*WHAT IS NEEDED:*
Type the data below again exactly. Omit all pictures.

<<<<

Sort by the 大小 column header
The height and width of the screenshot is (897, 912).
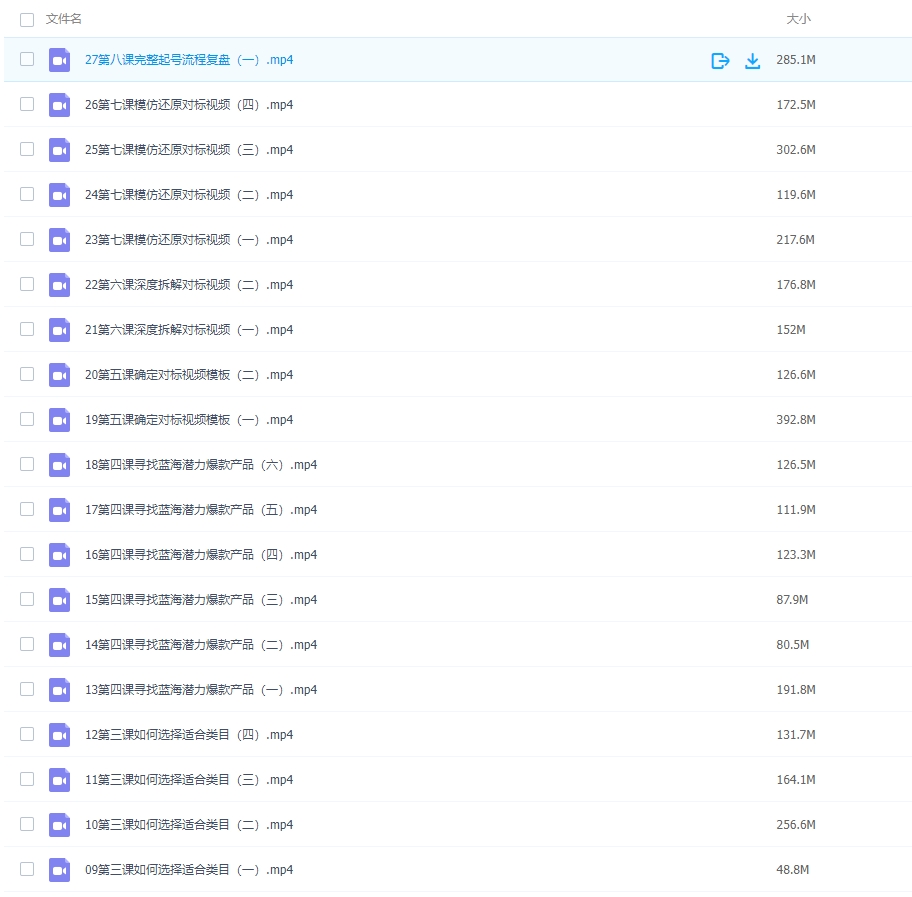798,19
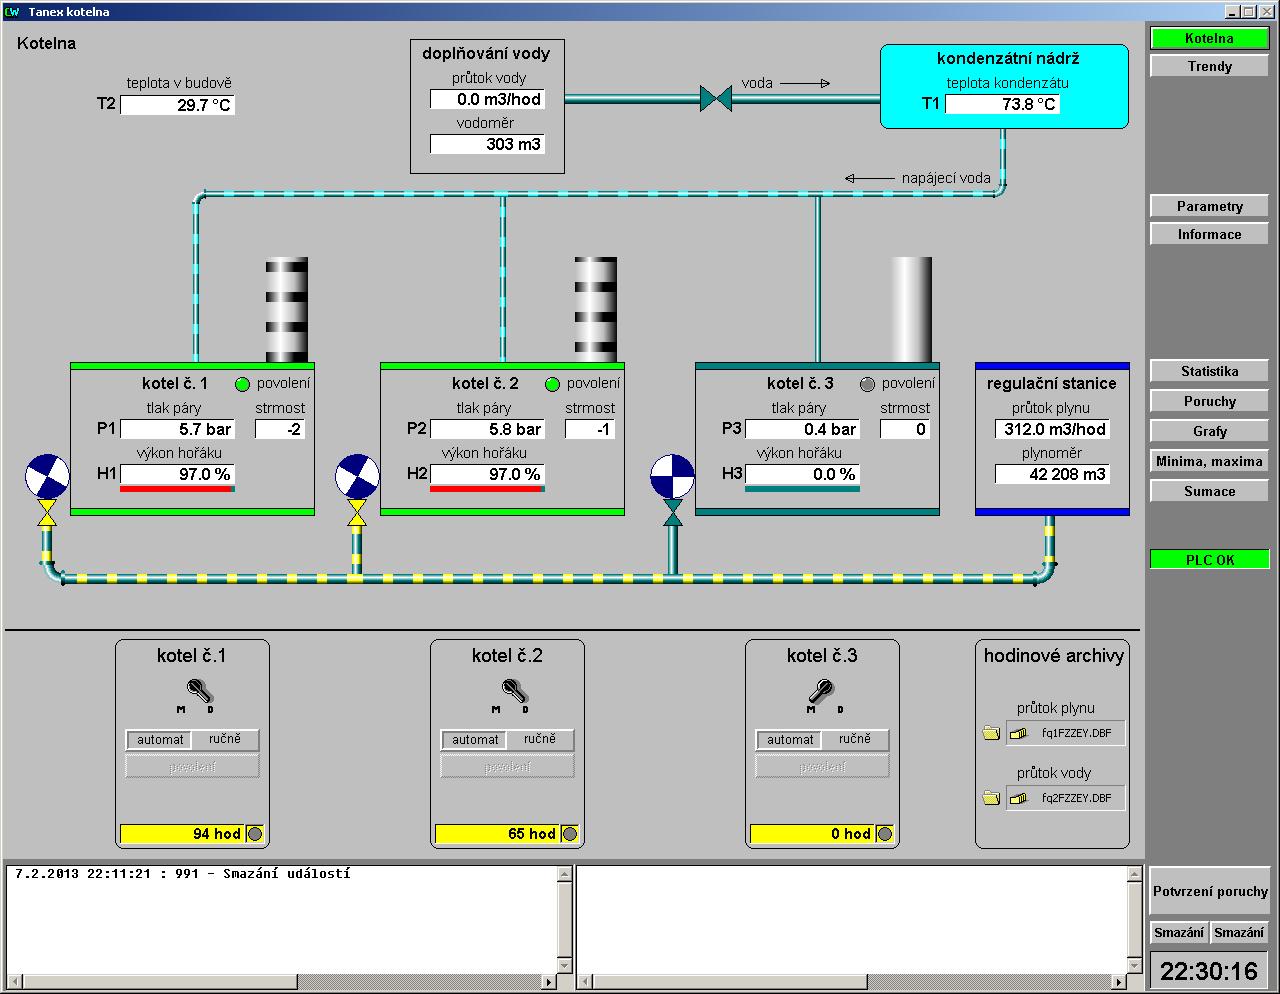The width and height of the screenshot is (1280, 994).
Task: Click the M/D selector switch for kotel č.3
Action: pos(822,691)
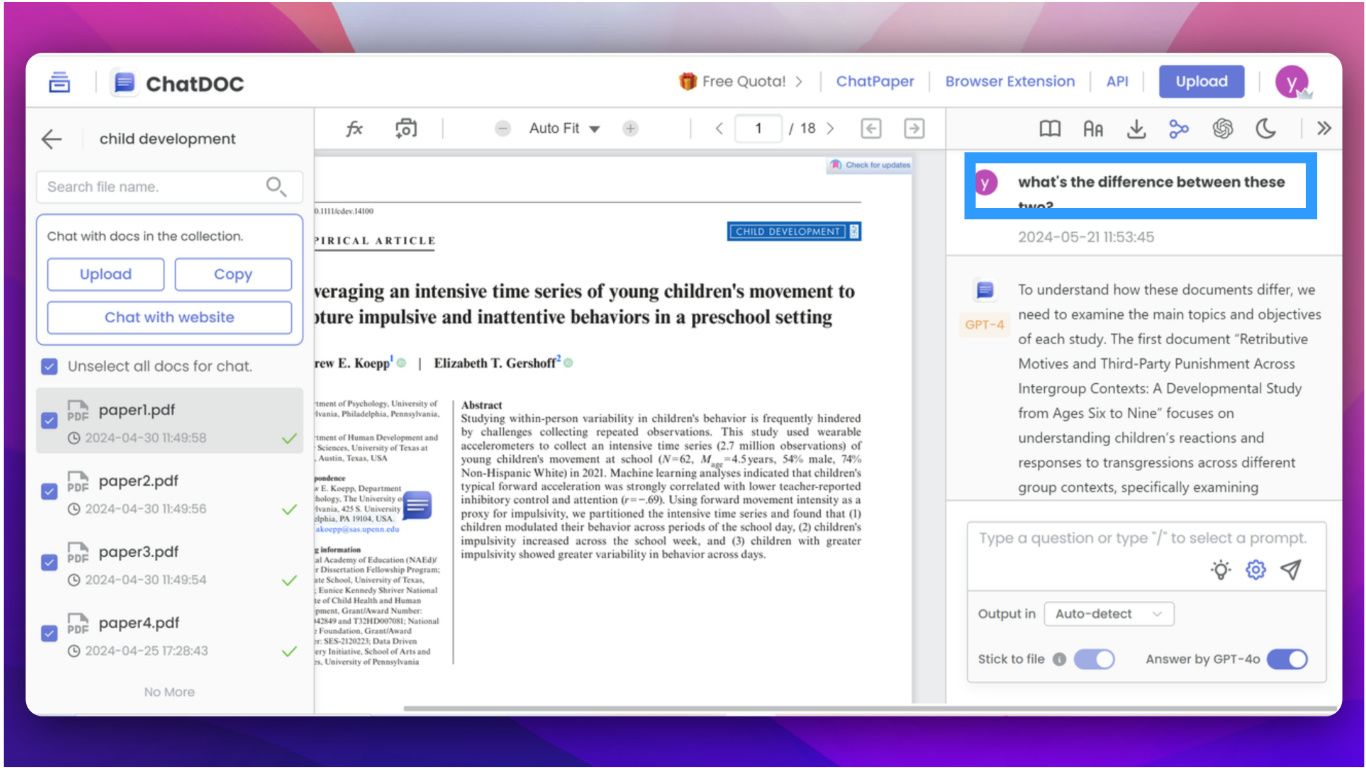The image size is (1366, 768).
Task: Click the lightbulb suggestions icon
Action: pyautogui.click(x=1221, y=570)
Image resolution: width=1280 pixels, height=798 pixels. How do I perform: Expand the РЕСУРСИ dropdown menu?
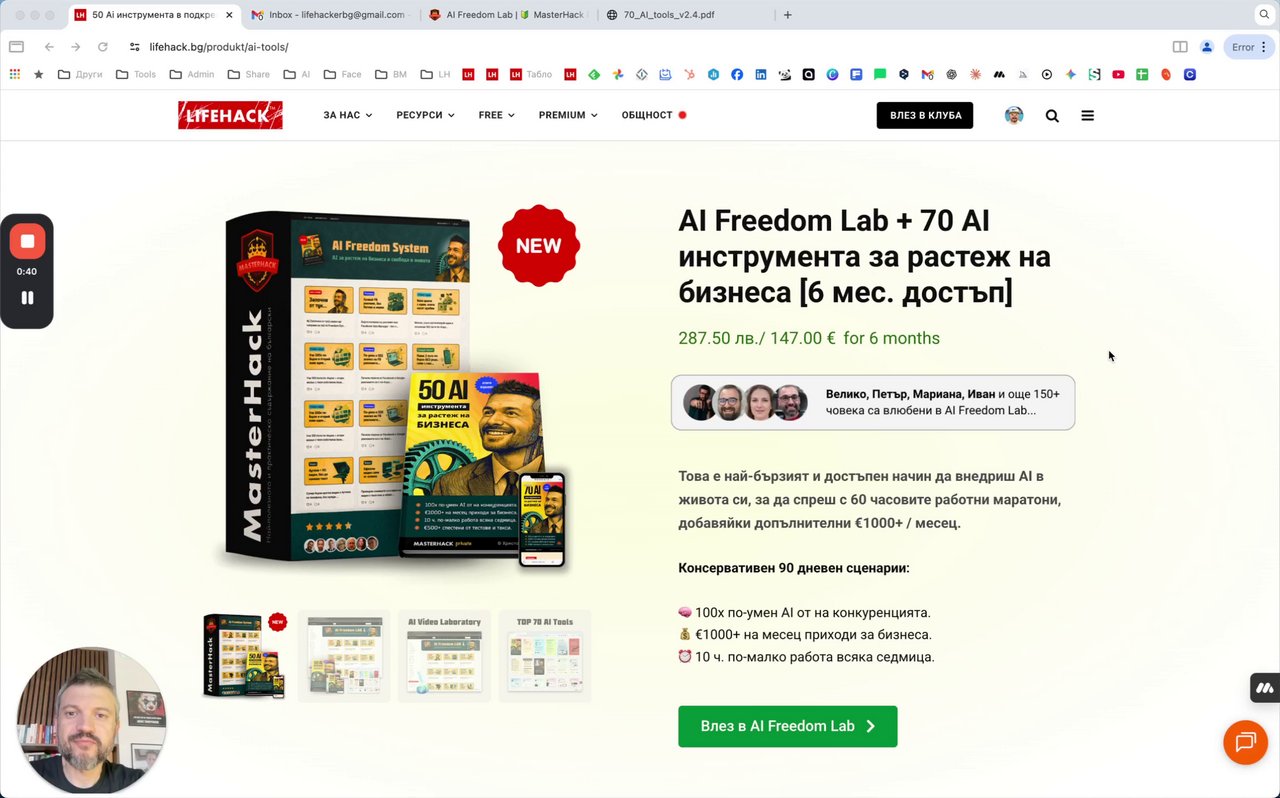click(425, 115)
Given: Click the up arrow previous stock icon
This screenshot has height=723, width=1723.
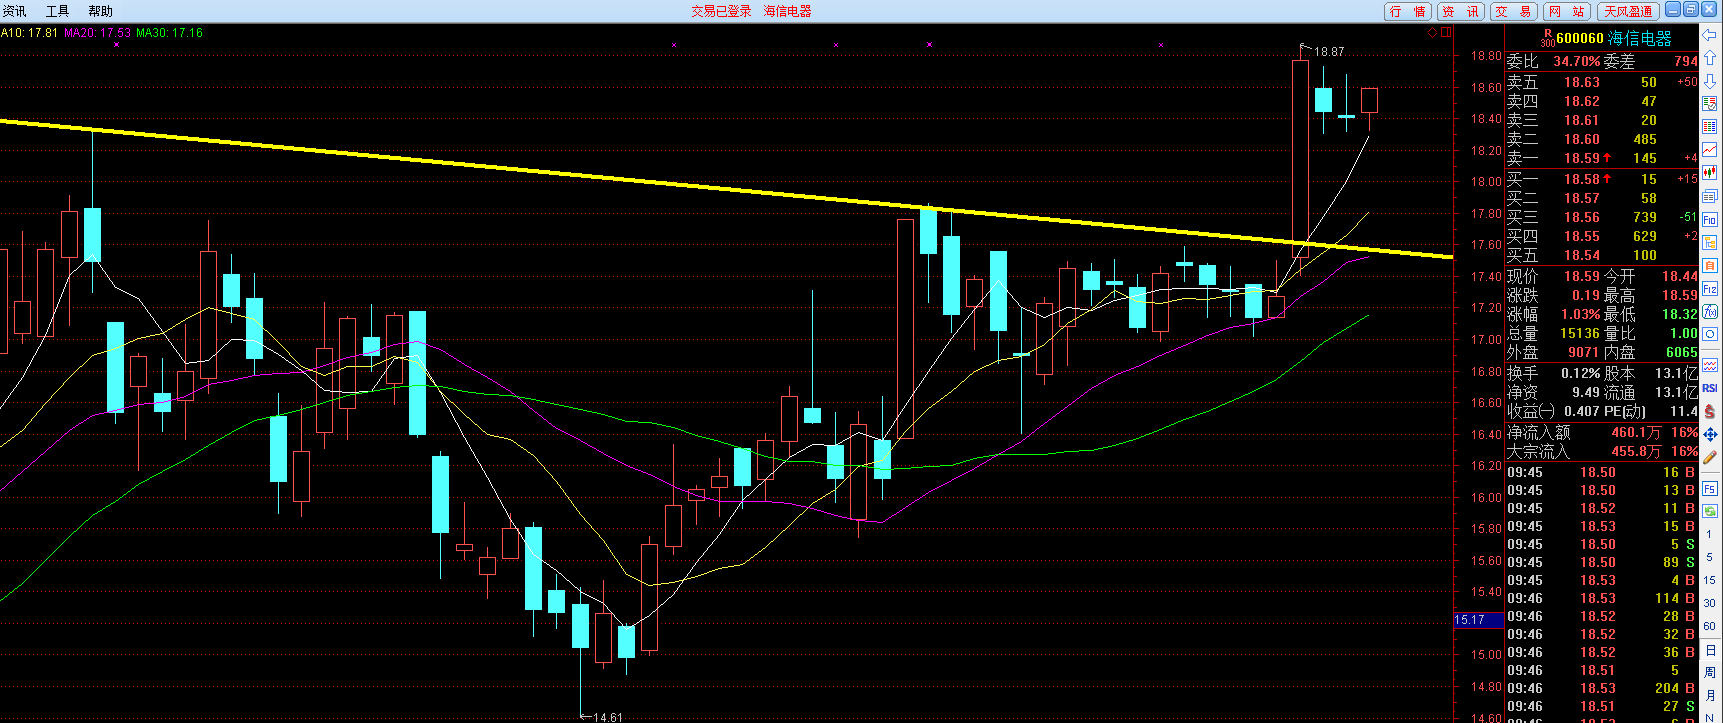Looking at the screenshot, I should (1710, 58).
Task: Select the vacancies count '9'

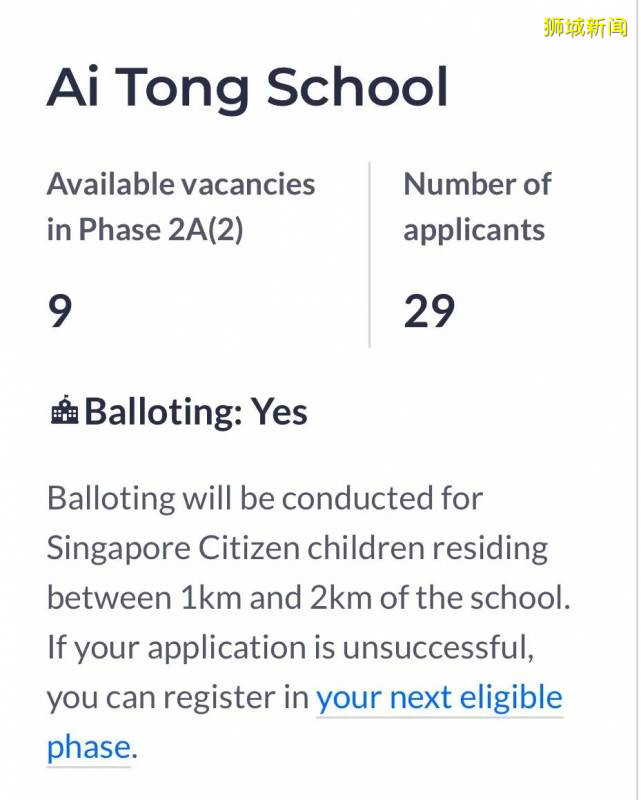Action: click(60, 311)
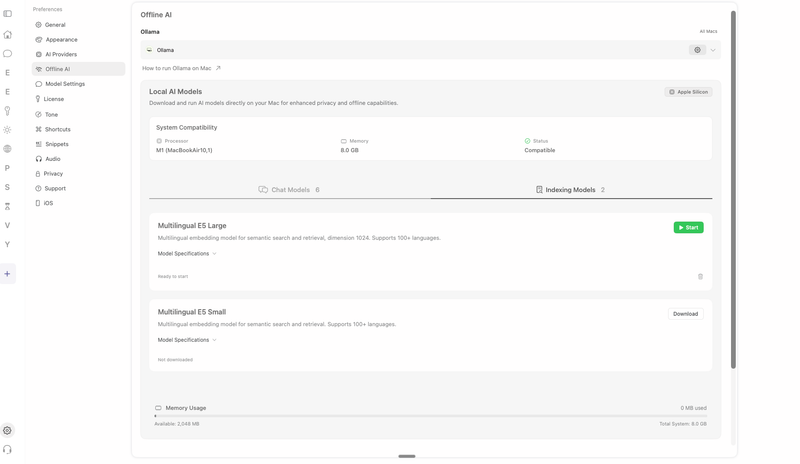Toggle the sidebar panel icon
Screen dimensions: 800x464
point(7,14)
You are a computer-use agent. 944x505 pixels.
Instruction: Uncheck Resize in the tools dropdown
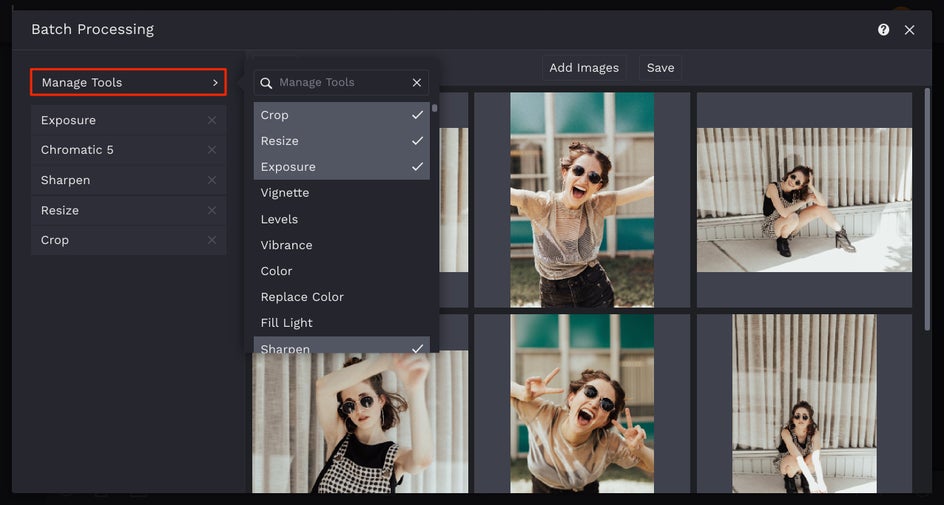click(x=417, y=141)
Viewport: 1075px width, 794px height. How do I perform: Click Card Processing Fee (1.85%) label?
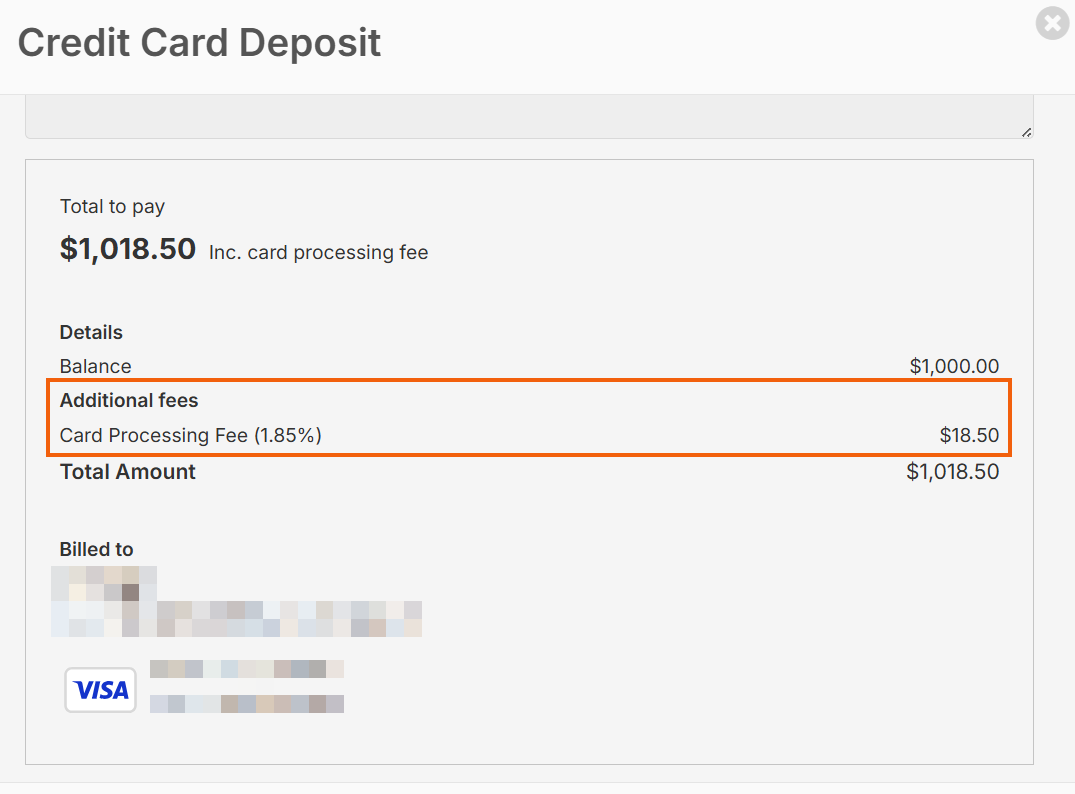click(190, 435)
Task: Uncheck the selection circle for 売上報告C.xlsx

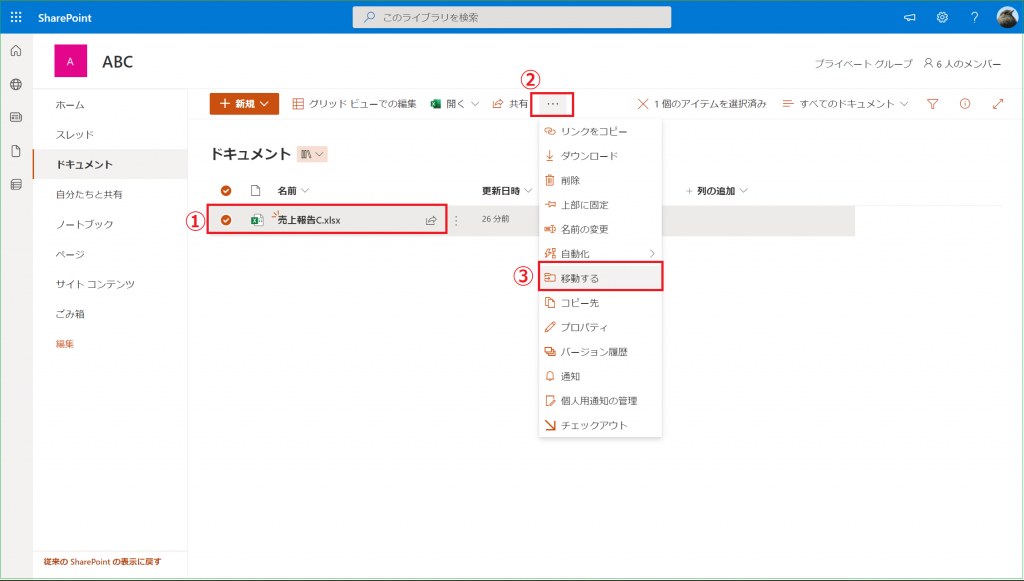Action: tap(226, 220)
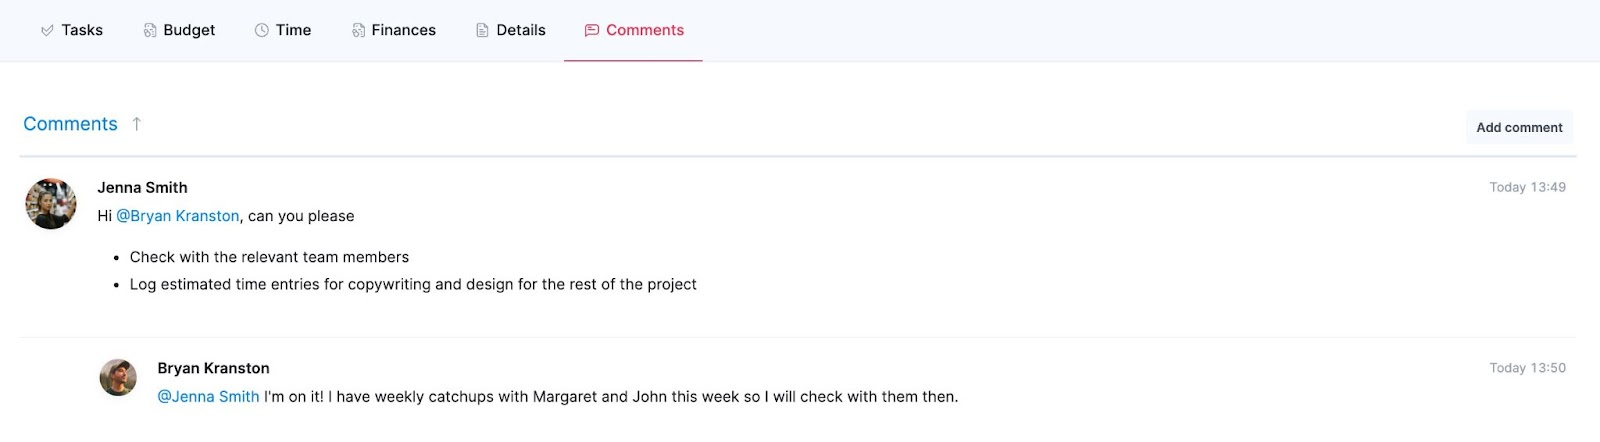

>>>>

*SOLUTION TO THIS TASK:*
Sort by the 大小 column header
The height and width of the screenshot is (897, 912).
798,19
The width and height of the screenshot is (1280, 994).
Task: Click the M/D selector switch for kotel č.3
Action: pos(822,691)
The image size is (1366, 768).
Task: Click the lightbulb suggestions icon
Action: pyautogui.click(x=1221, y=570)
Image resolution: width=1280 pixels, height=798 pixels. How do I perform: Expand the РЕСУРСИ dropdown menu?
click(425, 115)
Given: Click the up arrow previous stock icon
This screenshot has height=723, width=1723.
Looking at the screenshot, I should (1710, 58).
Task: Select the vacancies count '9'

Action: click(60, 311)
Toggle the sidebar panel icon
Screen dimensions: 800x464
point(7,14)
You are a computer-use agent. 944x505 pixels.
Instruction: Uncheck Resize in the tools dropdown
click(x=417, y=141)
Viewport: 1075px width, 794px height. How do I perform: Click Card Processing Fee (1.85%) label?
click(190, 435)
Task: Uncheck the selection circle for 売上報告C.xlsx

Action: tap(226, 220)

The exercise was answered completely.